- **Directions for this task**: Restate the data below word for word, keeping each line intact.

Records from a dataset:

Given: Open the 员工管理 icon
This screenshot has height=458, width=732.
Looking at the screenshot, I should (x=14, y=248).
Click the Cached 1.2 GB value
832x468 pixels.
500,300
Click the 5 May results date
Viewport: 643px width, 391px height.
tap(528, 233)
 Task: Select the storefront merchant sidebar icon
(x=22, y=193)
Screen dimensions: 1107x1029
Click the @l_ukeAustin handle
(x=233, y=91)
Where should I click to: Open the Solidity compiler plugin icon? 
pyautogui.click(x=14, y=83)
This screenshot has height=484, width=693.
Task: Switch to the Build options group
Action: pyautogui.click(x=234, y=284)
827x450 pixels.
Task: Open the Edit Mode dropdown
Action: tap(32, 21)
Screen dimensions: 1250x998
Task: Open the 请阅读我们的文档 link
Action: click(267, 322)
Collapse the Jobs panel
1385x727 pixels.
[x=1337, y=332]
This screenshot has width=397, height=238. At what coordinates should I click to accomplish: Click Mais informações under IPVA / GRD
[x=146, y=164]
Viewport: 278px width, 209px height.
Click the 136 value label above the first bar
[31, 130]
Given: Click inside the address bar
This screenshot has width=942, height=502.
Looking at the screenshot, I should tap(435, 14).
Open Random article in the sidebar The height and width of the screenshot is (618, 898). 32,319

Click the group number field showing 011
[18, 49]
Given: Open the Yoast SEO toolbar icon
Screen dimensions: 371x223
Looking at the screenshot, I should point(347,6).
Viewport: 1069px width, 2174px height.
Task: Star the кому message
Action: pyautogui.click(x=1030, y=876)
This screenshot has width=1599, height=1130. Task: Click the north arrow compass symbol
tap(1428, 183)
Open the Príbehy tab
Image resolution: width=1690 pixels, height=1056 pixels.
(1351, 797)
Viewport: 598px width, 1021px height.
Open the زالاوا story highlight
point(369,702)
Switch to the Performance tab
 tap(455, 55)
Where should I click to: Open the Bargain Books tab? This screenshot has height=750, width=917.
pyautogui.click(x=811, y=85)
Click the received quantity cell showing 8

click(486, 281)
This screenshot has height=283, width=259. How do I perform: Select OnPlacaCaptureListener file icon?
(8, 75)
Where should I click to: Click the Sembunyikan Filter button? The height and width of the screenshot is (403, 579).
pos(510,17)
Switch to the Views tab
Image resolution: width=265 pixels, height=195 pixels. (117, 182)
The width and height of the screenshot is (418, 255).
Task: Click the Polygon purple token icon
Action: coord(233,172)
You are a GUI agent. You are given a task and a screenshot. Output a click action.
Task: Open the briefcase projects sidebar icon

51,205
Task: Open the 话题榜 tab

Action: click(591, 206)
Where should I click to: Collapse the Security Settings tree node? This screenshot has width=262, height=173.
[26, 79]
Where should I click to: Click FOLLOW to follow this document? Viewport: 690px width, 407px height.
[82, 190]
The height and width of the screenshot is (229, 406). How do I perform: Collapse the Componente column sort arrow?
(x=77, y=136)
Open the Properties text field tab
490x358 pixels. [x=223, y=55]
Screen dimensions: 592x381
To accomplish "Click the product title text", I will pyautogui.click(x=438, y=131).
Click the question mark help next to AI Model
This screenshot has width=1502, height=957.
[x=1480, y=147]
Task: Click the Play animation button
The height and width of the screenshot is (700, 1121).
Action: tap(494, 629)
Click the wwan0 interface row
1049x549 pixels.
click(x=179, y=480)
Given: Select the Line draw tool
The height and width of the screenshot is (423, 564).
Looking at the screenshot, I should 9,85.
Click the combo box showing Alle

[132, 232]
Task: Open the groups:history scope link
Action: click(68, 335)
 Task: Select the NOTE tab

- **Result of the task**:
Given: Open the 员工管理 icon
This screenshot has height=458, width=732.
Looking at the screenshot, I should (x=14, y=248).
Click the Cached 1.2 GB value
832x468 pixels.
500,300
Click the 5 May results date
Viewport: 643px width, 391px height.
tap(528, 233)
 Task: Select the storefront merchant sidebar icon
(x=22, y=193)
Screen dimensions: 1107x1029
Click the @l_ukeAustin handle
(x=233, y=91)
Where should I click to: Open the Solidity compiler plugin icon? 
pyautogui.click(x=14, y=83)
This screenshot has height=484, width=693.
Task: Switch to the Build options group
Action: pyautogui.click(x=234, y=284)
827x450 pixels.
Task: Open the Edit Mode dropdown
Action: tap(32, 21)
Screen dimensions: 1250x998
Task: Open the 请阅读我们的文档 link
Action: click(267, 322)
Collapse the Jobs panel
1385x727 pixels.
[x=1337, y=332]
This screenshot has width=397, height=238. At what coordinates should I click to accomplish: Click Mais informações under IPVA / GRD
[x=146, y=164]
Viewport: 278px width, 209px height.
Click the 136 value label above the first bar
[31, 130]
Given: Click inside the address bar
This screenshot has width=942, height=502.
Looking at the screenshot, I should tap(435, 14).
Open Random article in the sidebar The height and width of the screenshot is (618, 898). 32,319

Click the group number field showing 011
[18, 49]
Given: Open the Yoast SEO toolbar icon
Screen dimensions: 371x223
Looking at the screenshot, I should point(347,6).
Viewport: 1069px width, 2174px height.
Task: Star the кому message
Action: pyautogui.click(x=1030, y=876)
This screenshot has width=1599, height=1130. Task: Click the north arrow compass symbol
tap(1428, 183)
Open the Príbehy tab
Image resolution: width=1690 pixels, height=1056 pixels.
(1351, 797)
Viewport: 598px width, 1021px height.
Open the زالاوا story highlight
point(369,702)
Switch to the Performance tab
 tap(455, 55)
Where should I click to: Open the Bargain Books tab? This screenshot has height=750, width=917.
pyautogui.click(x=811, y=85)
Click the received quantity cell showing 8

click(486, 281)
This screenshot has height=283, width=259. How do I perform: Select OnPlacaCaptureListener file icon?
(8, 75)
Where should I click to: Click the Sembunyikan Filter button? The height and width of the screenshot is (403, 579).
pos(510,17)
Switch to the Views tab
Image resolution: width=265 pixels, height=195 pixels. (117, 182)
The width and height of the screenshot is (418, 255).
Task: Click the Polygon purple token icon
Action: coord(233,172)
You are a GUI agent. You are given a task and a screenshot. Output a click action.
Task: Open the briefcase projects sidebar icon

51,205
Task: Open the 话题榜 tab

Action: click(591, 206)
Where should I click to: Collapse the Security Settings tree node? This screenshot has width=262, height=173.
[26, 79]
Where should I click to: Click FOLLOW to follow this document? Viewport: 690px width, 407px height.
[82, 190]
The height and width of the screenshot is (229, 406). How do I perform: Collapse the Componente column sort arrow?
(x=77, y=136)
Open the Properties text field tab
490x358 pixels. [x=223, y=55]
Screen dimensions: 592x381
To accomplish "Click the product title text", I will pyautogui.click(x=438, y=131).
Click the question mark help next to AI Model
This screenshot has width=1502, height=957.
[x=1480, y=147]
Task: Click the Play animation button
The height and width of the screenshot is (700, 1121).
Action: tap(494, 629)
Click the wwan0 interface row
1049x549 pixels.
click(x=179, y=480)
Given: Select the Line draw tool
The height and width of the screenshot is (423, 564).
Looking at the screenshot, I should 9,85.
Click the combo box showing Alle

[132, 232]
Task: Open the groups:history scope link
Action: click(68, 335)
 Task: Select the NOTE tab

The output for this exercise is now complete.